Inspectors slam £3m Sheffield care home

A FLAGSHIP Sheffield care home which charges up to £416 a week was slammed by a standards watchdog as dirty, unhygienic and failing to meet residents’ physical and social needs.

Cotleigh Care Home in Halfway was meant to be a deluxe £3.4 million home, offering 62 beds across four wings with space for 30 people with dementia.

But the reality of life for the residents was exposed in a damning report from the Care Quality Commission, who visited the Sheffcare site unannounced last December.

Now the home has introduced a raft of new measure to boost standards after inspectors awarded the home no stars and a gave it an overall “poor quality” rating.

Categories examined included health and personal care, staffing, social activities, and the home environment, which were all branded poor.
Criticisms included:

– one visitor who regularly had to bathe their relative because of unsatisfactory personal hygiene

– poor attire of patients, particularly those with dementia

– poor management of medicines – including one relative who told inspectors she often left tablets out for her mother to find them still there when she next visited

– a lack of social stimulation and activities – including one resident who told inspectors he “kept himself busy” with individual art projects, and a visitor who said she took her mother out on trips “otherwise she would spend all her time indoors”.

– poor quality meals which arrived at the table cold after being prepared at a different site

– a dirty and unpleasant dining area with stains and dried food remnants on the tables, trolleys and microwaves, along with a lack of specialist equipment and assistance for residents who struggled to feed themselves

– unpleasant and uncomfortable lounges and communal areas – including armchairs with no cushions, bins for incontinence waste located nearby giving rise to bad smells, dusty surfaces and unclean floors, and poor ventilation in the smokers’ room

– unsatisfactory laundry service with garments often returned discoloured and misshapen, and only one machine to meet the demand of 62 residents.

A Sheffcare spokeswoman said a comprehensive action plan had been put into place after the report had been received in February, which had begun with the appointment of a new manager.

An activity worker had been taken on, along with two more laundry workers, and there are currently two care positions advertised on the organisation’s website.
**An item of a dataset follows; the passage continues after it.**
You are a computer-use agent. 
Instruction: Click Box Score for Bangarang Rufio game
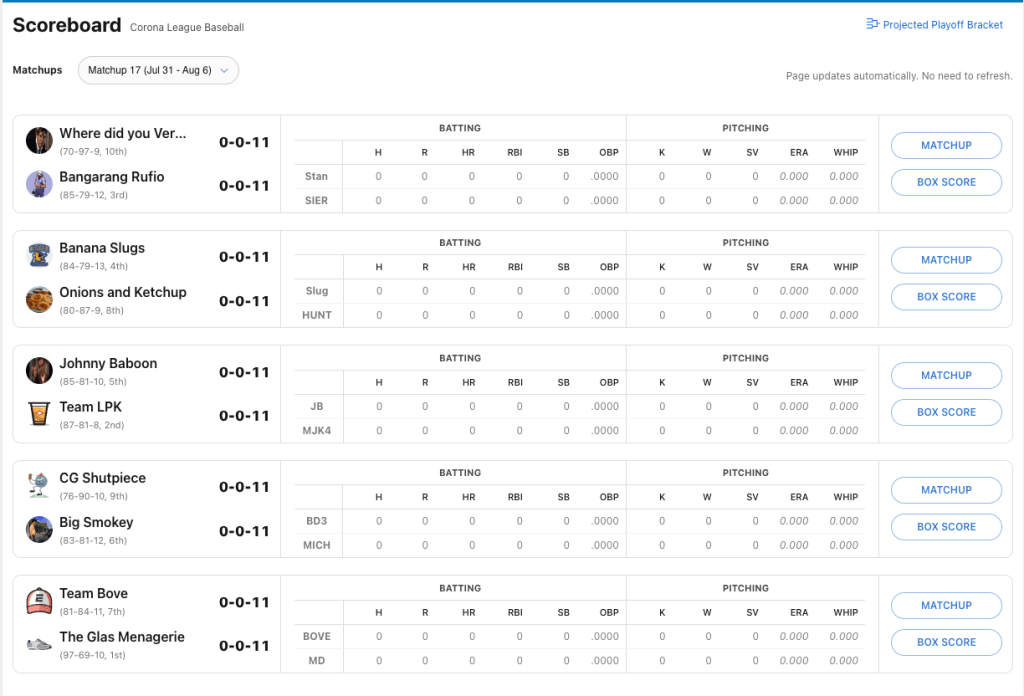[946, 182]
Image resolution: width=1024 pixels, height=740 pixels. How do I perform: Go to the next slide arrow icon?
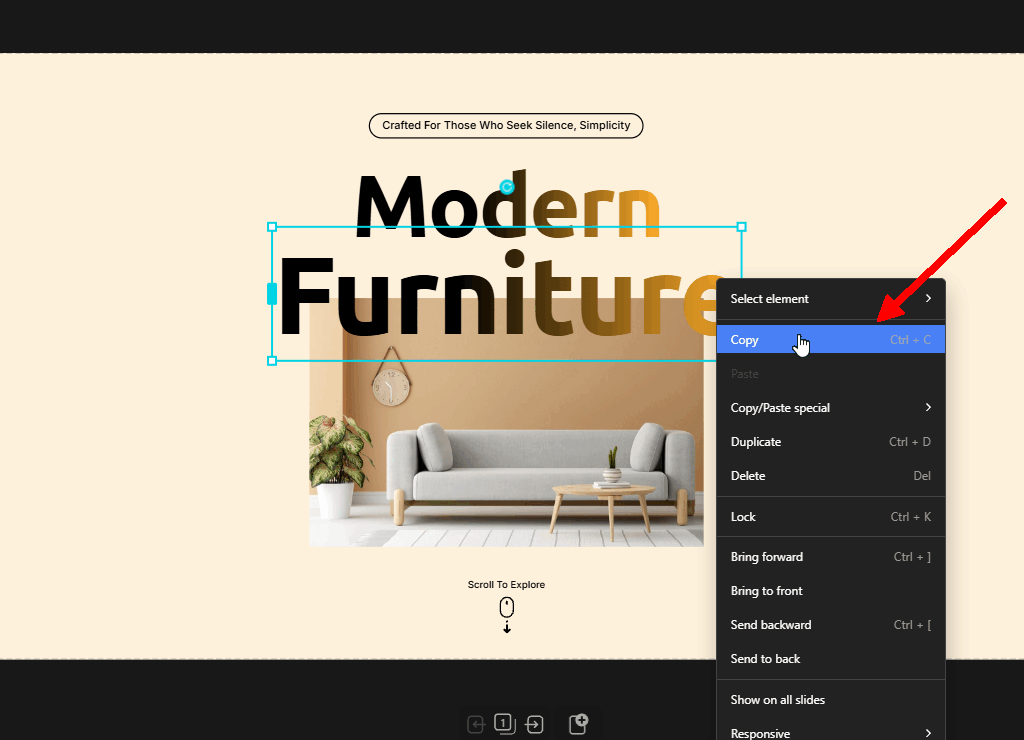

Medication is now the responsibility of one team leader and all staff are in the process of taking part in a refresher programme run by Boots pharmacy concerning this issue.

Supervised sessions and refresher care courses are also in place for staff, and relatives’ meetings are being held regularly where people can raise concerns.

A ‘hospitality’ team leader has also been appointed to monitor cleanliness and hygiene, as well as deal with residents’ requests and preferences.

Works are currently being carried out to extend the kitchen at the home to allow meals to be cooked on site, and there are also hopes to extend the laundry room.

The report had also been critical of staffing levels of both care and domestic workers at the home.

It said: “The care staffing level was insufficient to meet the complex needs of people who experience dementia and who were frail due to old age and ill health.”